The Zen Gun | |
Author: | Barrington J. Bayley |
Cover Artist: | Frank Kelly Freas |
Country: | United States |
Language: | English |
Genre: | Science fiction |
Publisher: | DAW Books |
Release Date: | August 1983 |
Media Type: | Print (Paperback) |
Pages: | 159 |
Isbn: | 0-87997-851-1 |
The Zen Gun is the eleventh science fiction novel by Barrington J. Bayley.
Like many of Bayley's books, The Zen Gun is space opera with all the conventional trappings: a declining, anthropocentric, Galactic empire loses its grasp on power as it slips into the Long Night of civilization, star fleets with the ability to ravage worlds warp through the void at superluminal velocity and a hyperweapon threatens to end life itself.

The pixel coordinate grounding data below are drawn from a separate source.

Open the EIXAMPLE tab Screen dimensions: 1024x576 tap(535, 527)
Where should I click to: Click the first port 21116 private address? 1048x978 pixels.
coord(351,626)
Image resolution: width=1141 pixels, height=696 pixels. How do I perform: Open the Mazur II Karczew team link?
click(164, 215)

However, Bayley extensively reworks these ideas for the purposes of his novel: the humans of the galactic empire are seen to have ceded most of their imperial power to evolved animals in an attempt to prolong their decadent existence, Admiral Archier's starfleet has been despatched to collect overdue taxes from colony worlds, the empire have ripped a hole in the fabric of reality and the pseudoscientific belief that gravity is repulsive rather than attractive is literally true.
The events of the primary plotline are instigated by a message from Archier's Oracle, which alerts him to the existence of the Zen Gun, a weapon capable of destroying suns, which the chimeric, human-hating Pout wishes to use to annihilate the empire. Powerful as the weapon is, its existence is a paradox, as only those who have attained inner peace can use it. In his attempts, Pout is aided by kosho Ikkematsu (one of an order of futuristic Samurai), Ikkematsu's nephew Sinbiane and the rebel Hesper.

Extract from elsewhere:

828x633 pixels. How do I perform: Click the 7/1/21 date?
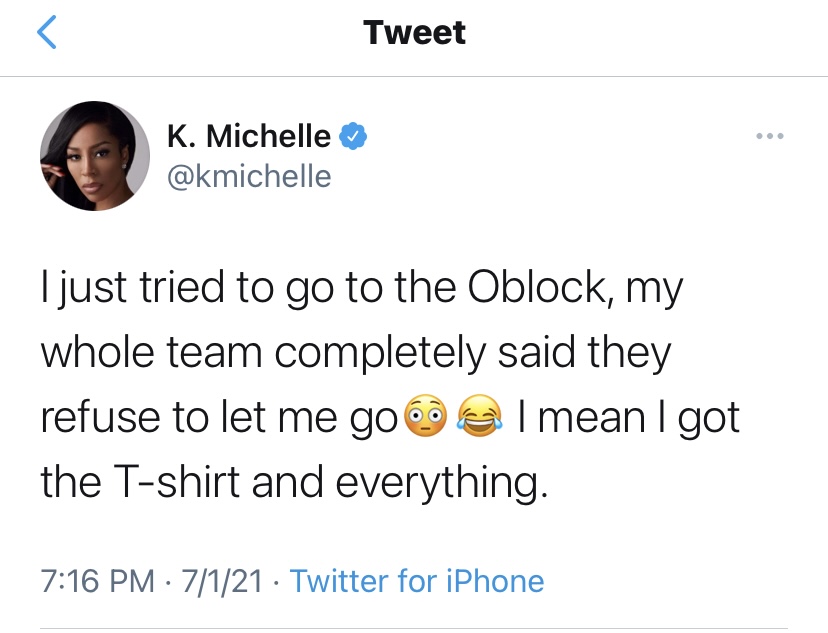coord(222,581)
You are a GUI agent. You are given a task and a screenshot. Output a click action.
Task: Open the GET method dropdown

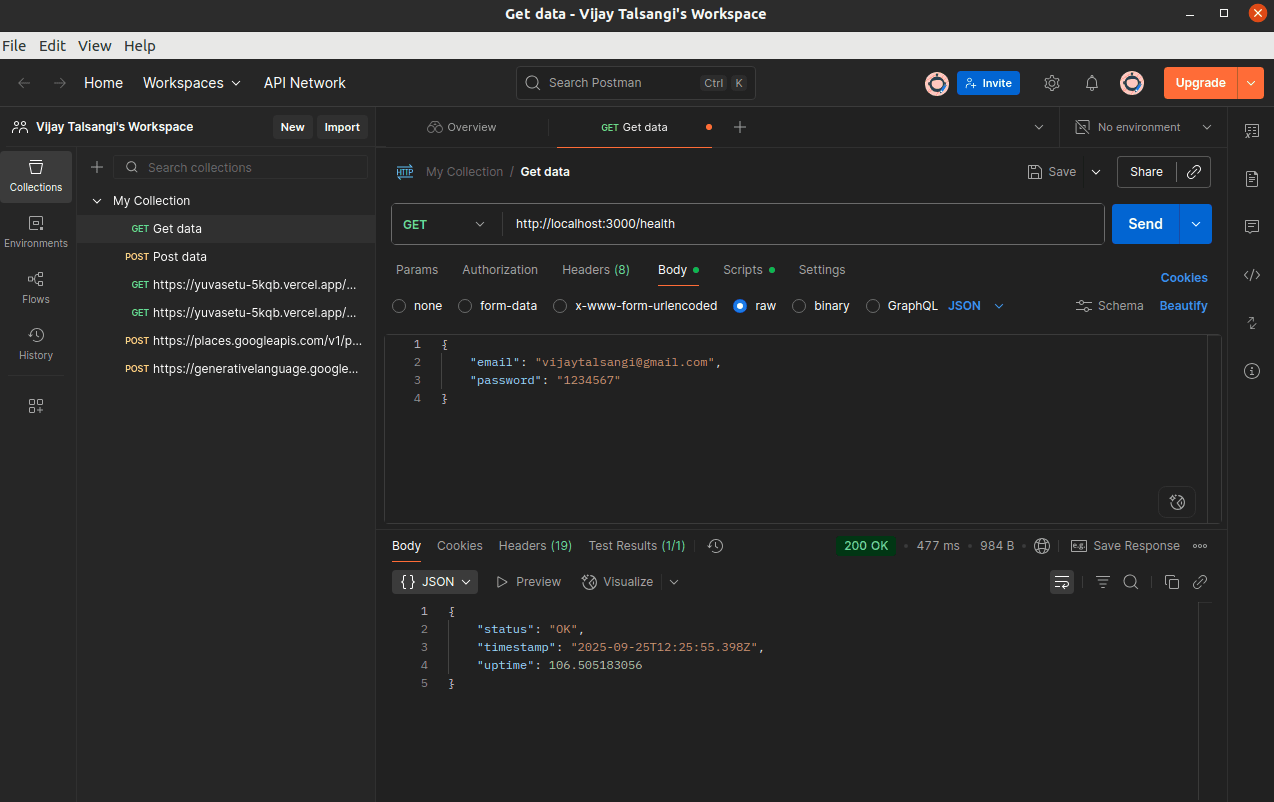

Rhys Hughes regarded The Zen Gun as Bayley's most entertaining late-period novel, where "[s]o many ideas are played off against each other that there is hardly any room for the reader to breathe."[1]
Bruce Sterling enthused extensively about the novel in the legendary fanzine Cheap Truth: "Yet Bayley's elemental energy, his mastery of the sense of wonder, cannot be denied. His work is the very antithesis of tired hackdom. To invent an entire self-consistent cosmology and physics for a $2.50 DAW paperback (THE ZEN GUN, 1983) is one of those noble acts of selfless altruism that keep SF alive." Earlier in the review, Sterling had labelled Bayley "the Zen master of modern space opera."[2]
Dave Langford reviewed The Zen Gun for White Dwarf #49, and stated that "The deadpan humour blends with loony physics [...] the fabric of space coming apart, and the zen gun itself, which is the most powerful weapon ever, designed to make centralized empires impossible – and is pocket-sized, carved from wood."[3]
Colin Greenland reviewed The Zen Gun for Imagine magazine, and stated that "Sounds like Douglas Adams territory, but it's not comedy. In fact Bayley has a whole new theory of physics to expound, and does so in meticulous detail. A shame, then, that you have to work to extract the good bits from some very clumsy writing generously seasoned with misprints."[4]
Algis Budrys reviewed The Zen Gun favorably, "commending" Bayley for "as good a set of adventure characters, placed in the context of as good an adventure premise as I've seen in a very long time."[5]
The Zen Gun was nominated for the Philip K. Dick Award in 1983, and won the Seiun Award for Best Foreign Language Novel of the Year in 1985.